> THE TASK
Work through the entries below and show every line in which "Open" is found.

> RECORDS SUPPLIED
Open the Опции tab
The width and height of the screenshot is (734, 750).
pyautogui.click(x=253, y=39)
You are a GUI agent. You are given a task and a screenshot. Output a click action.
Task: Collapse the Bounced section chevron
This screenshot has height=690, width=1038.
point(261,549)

--

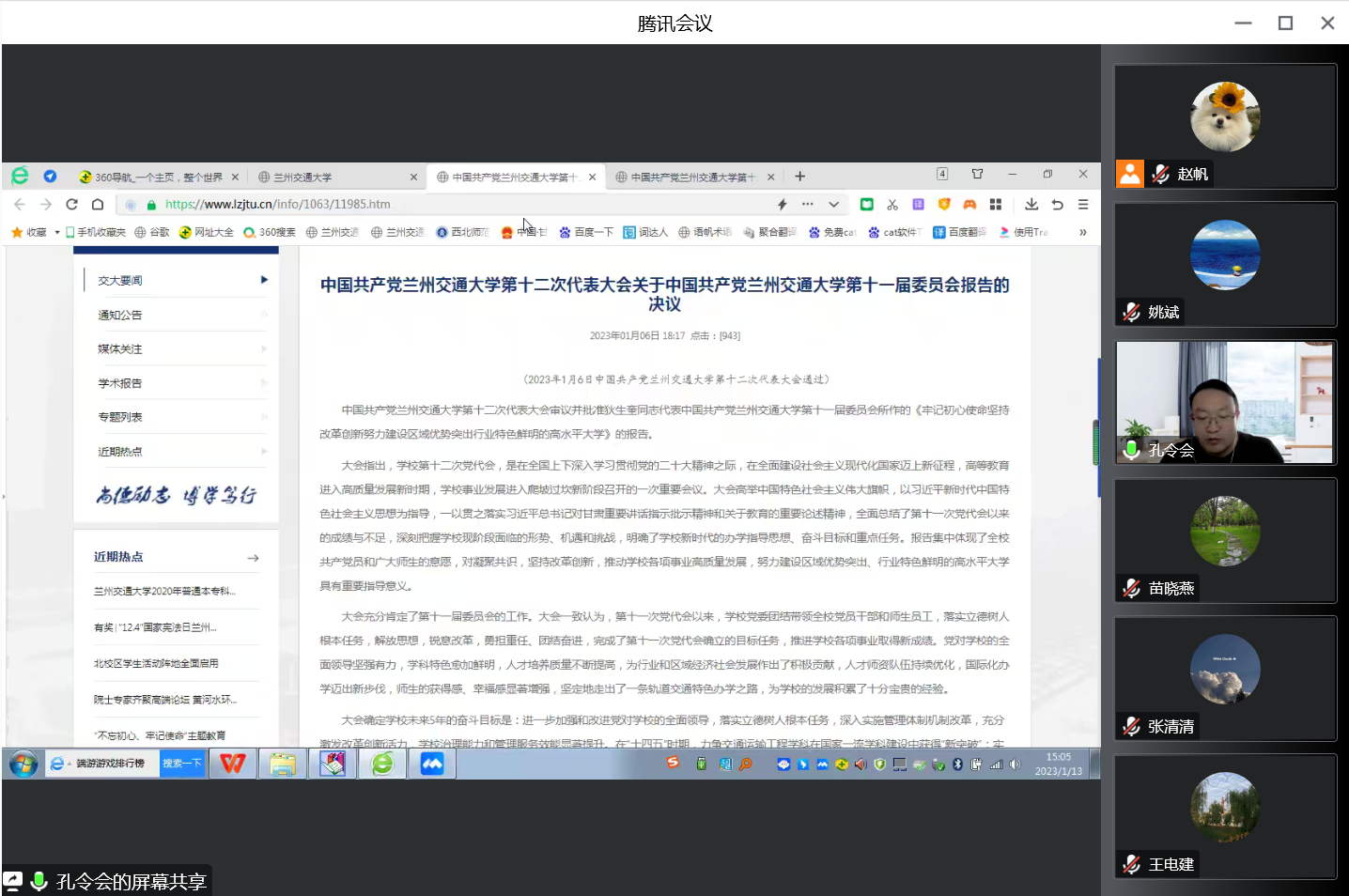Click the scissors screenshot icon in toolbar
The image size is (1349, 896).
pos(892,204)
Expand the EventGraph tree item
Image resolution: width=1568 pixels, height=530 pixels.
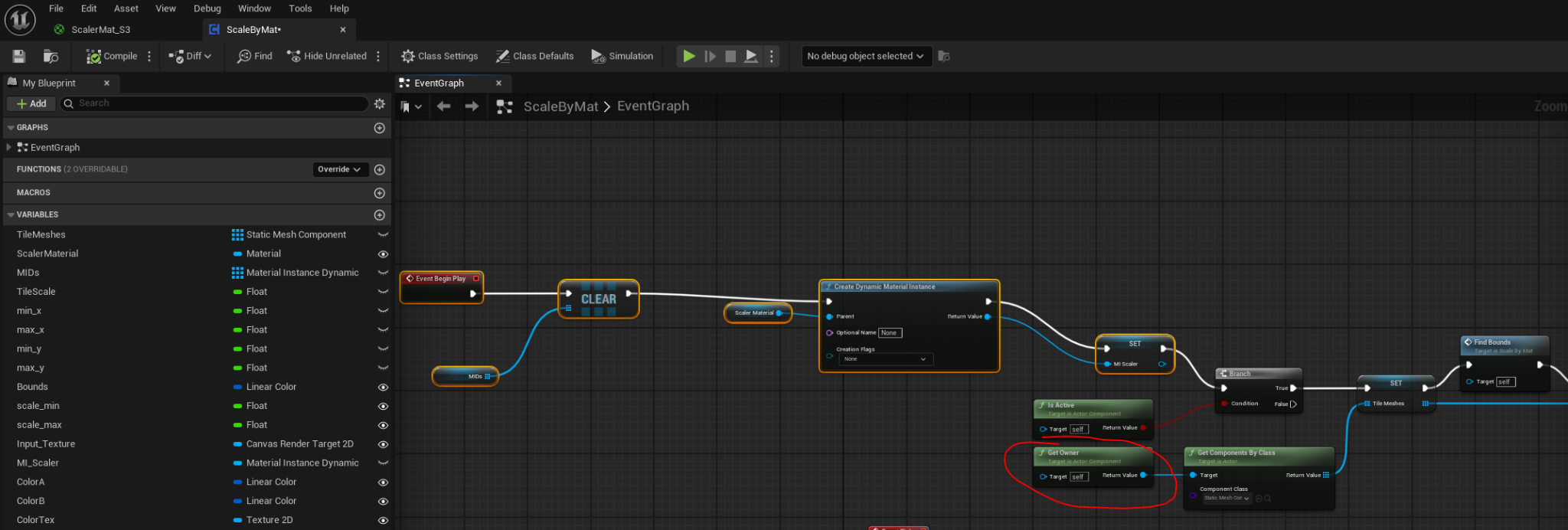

==

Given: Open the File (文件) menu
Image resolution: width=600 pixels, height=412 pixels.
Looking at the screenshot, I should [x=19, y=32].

> TASK SOLUTION
Open the Опции tab
Given: Open the File (文件) menu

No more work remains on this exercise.